-- Task details --
Every line in the data below that has the word "Given" should be returned.

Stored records

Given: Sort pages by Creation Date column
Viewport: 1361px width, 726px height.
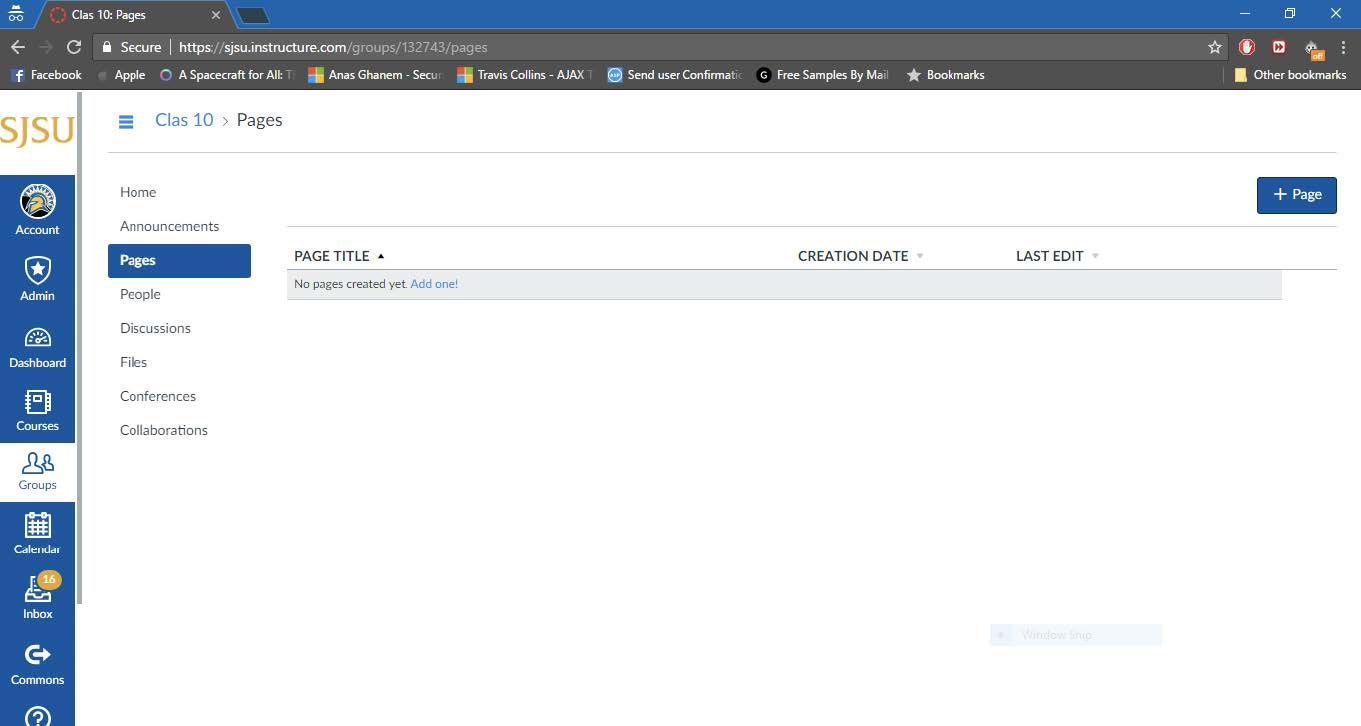Looking at the screenshot, I should pos(853,256).

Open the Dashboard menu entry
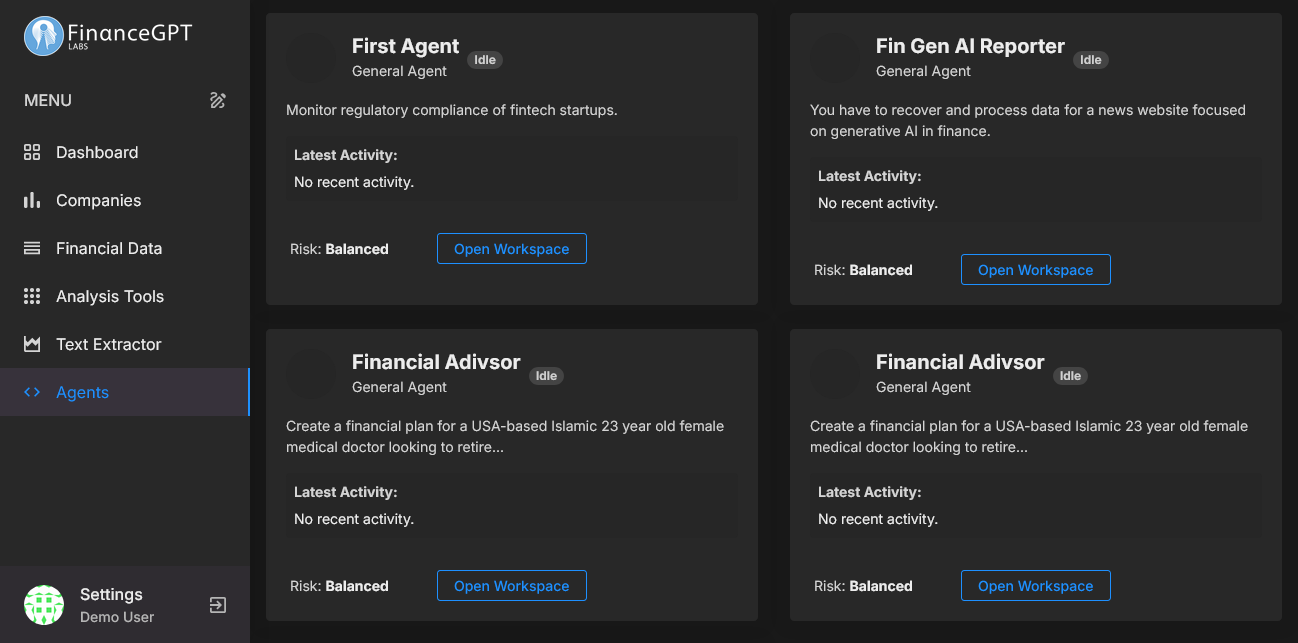(x=97, y=152)
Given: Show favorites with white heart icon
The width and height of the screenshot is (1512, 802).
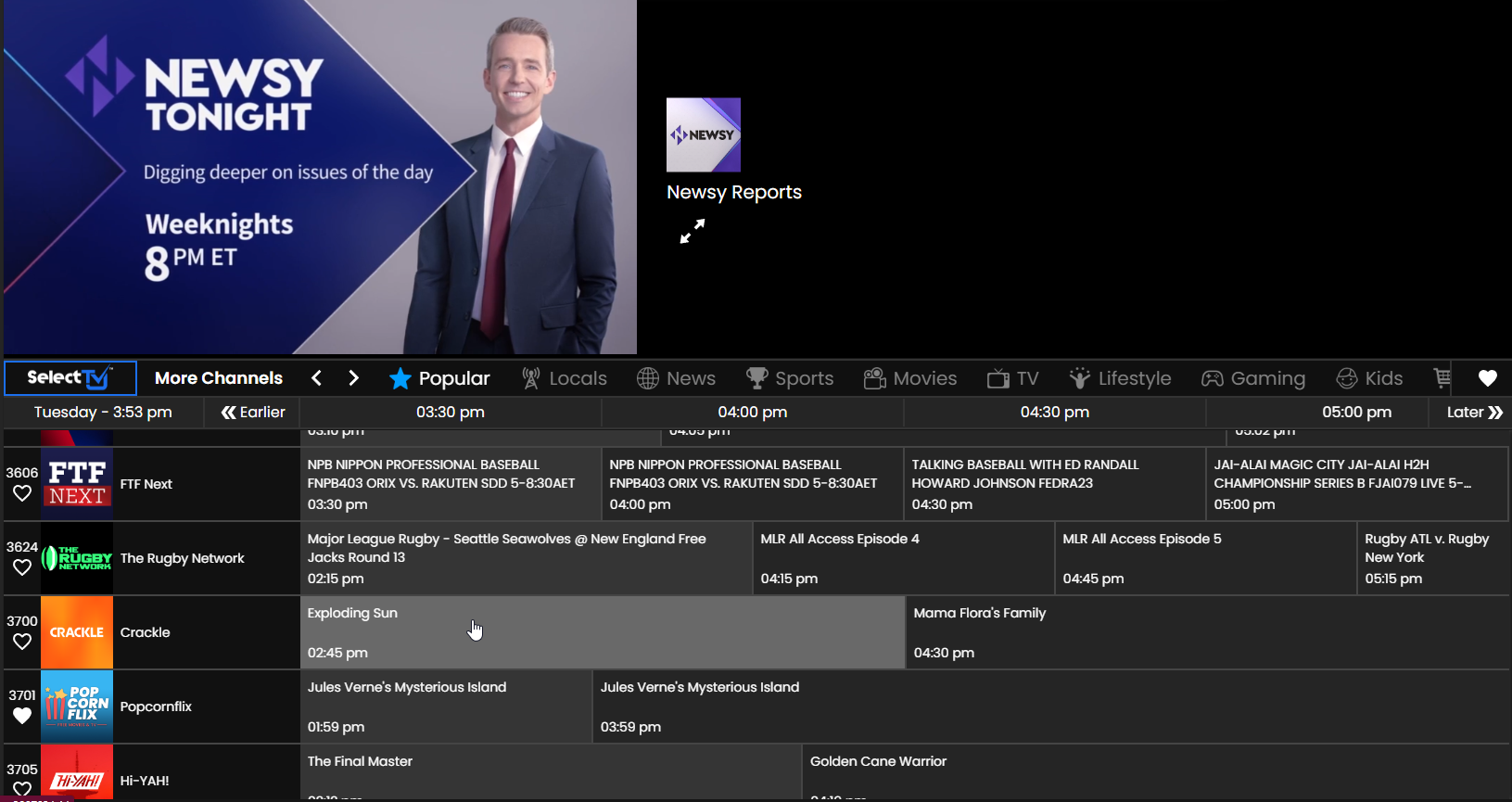Looking at the screenshot, I should tap(1487, 378).
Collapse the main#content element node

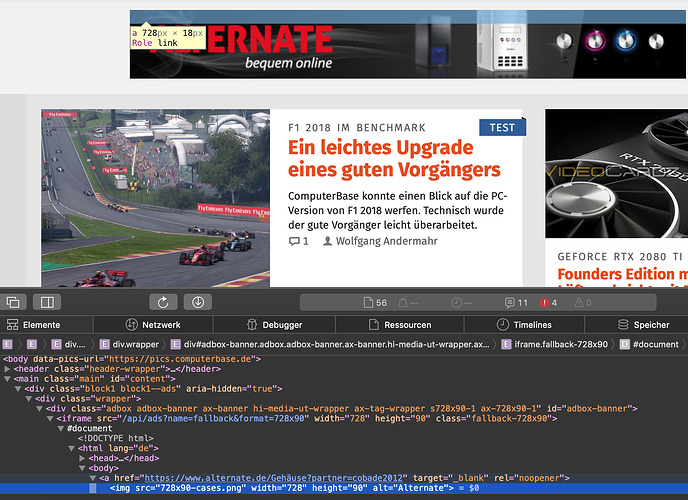coord(8,379)
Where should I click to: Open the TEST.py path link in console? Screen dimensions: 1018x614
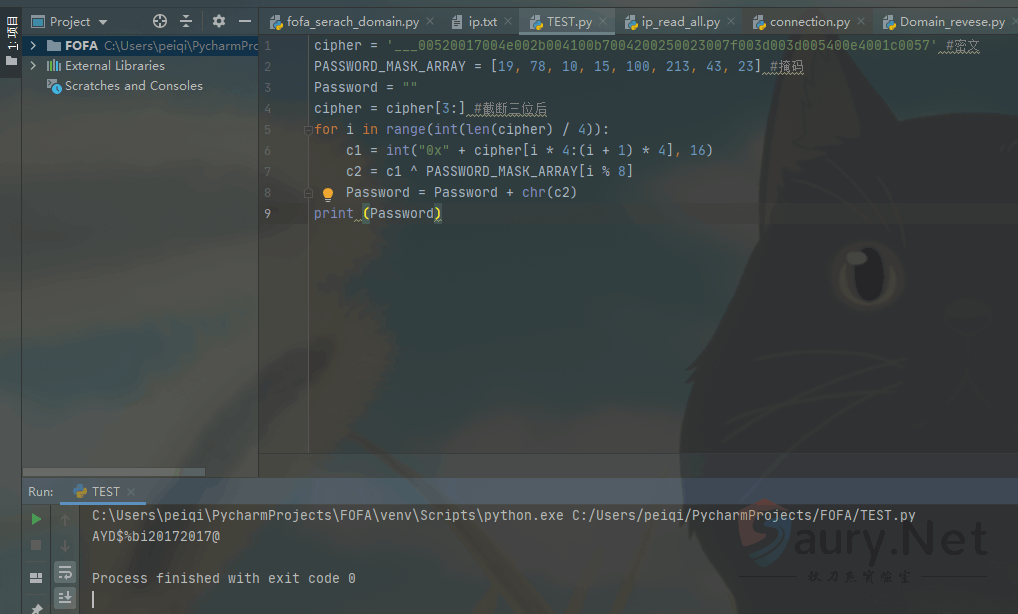pyautogui.click(x=743, y=516)

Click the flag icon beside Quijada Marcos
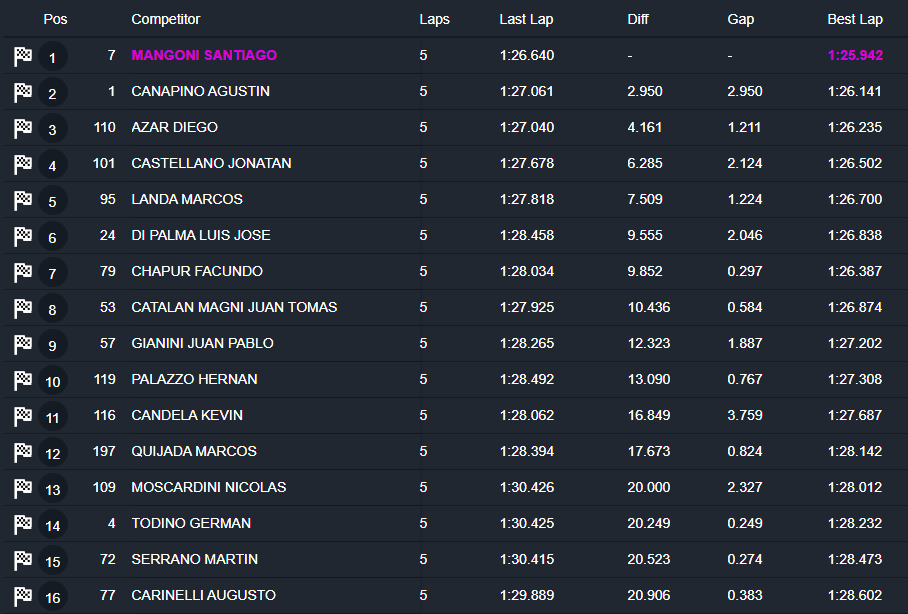coord(23,453)
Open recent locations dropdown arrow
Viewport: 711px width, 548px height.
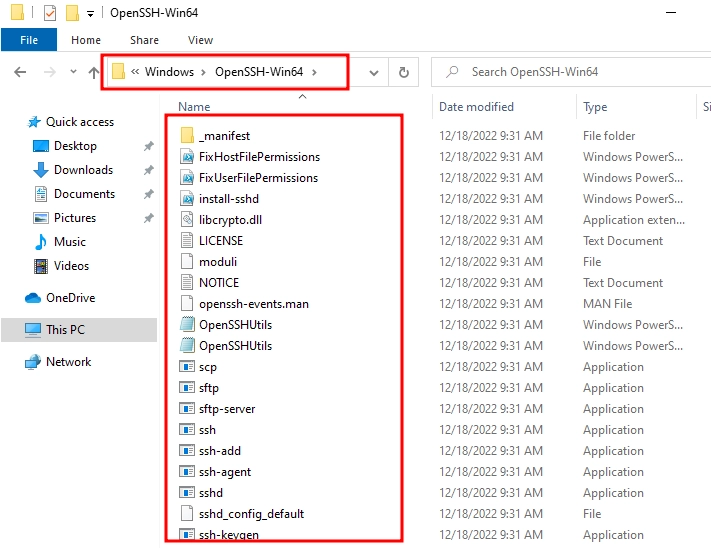[x=73, y=72]
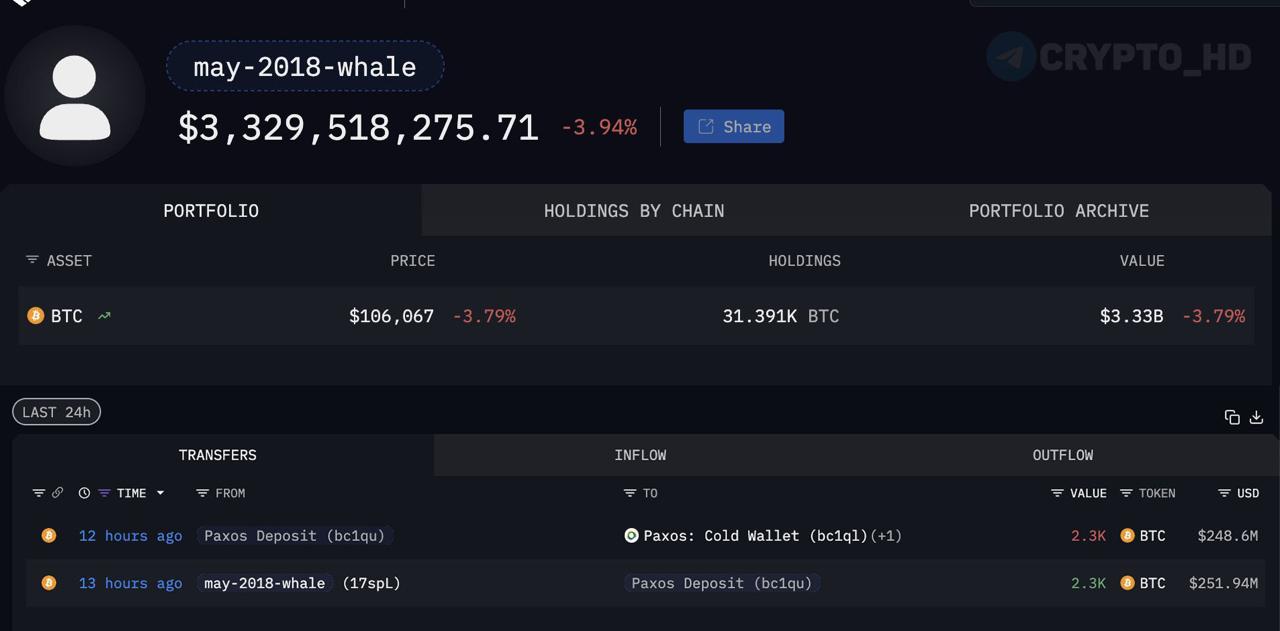Click the copy icon above transfers table
Viewport: 1280px width, 631px height.
coord(1232,417)
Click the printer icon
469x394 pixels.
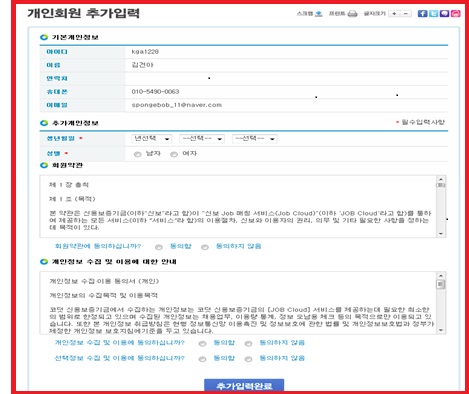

-- Response to the exercise --
Given: Sort pages by Creation Date column
Given: Show favorites with white heart icon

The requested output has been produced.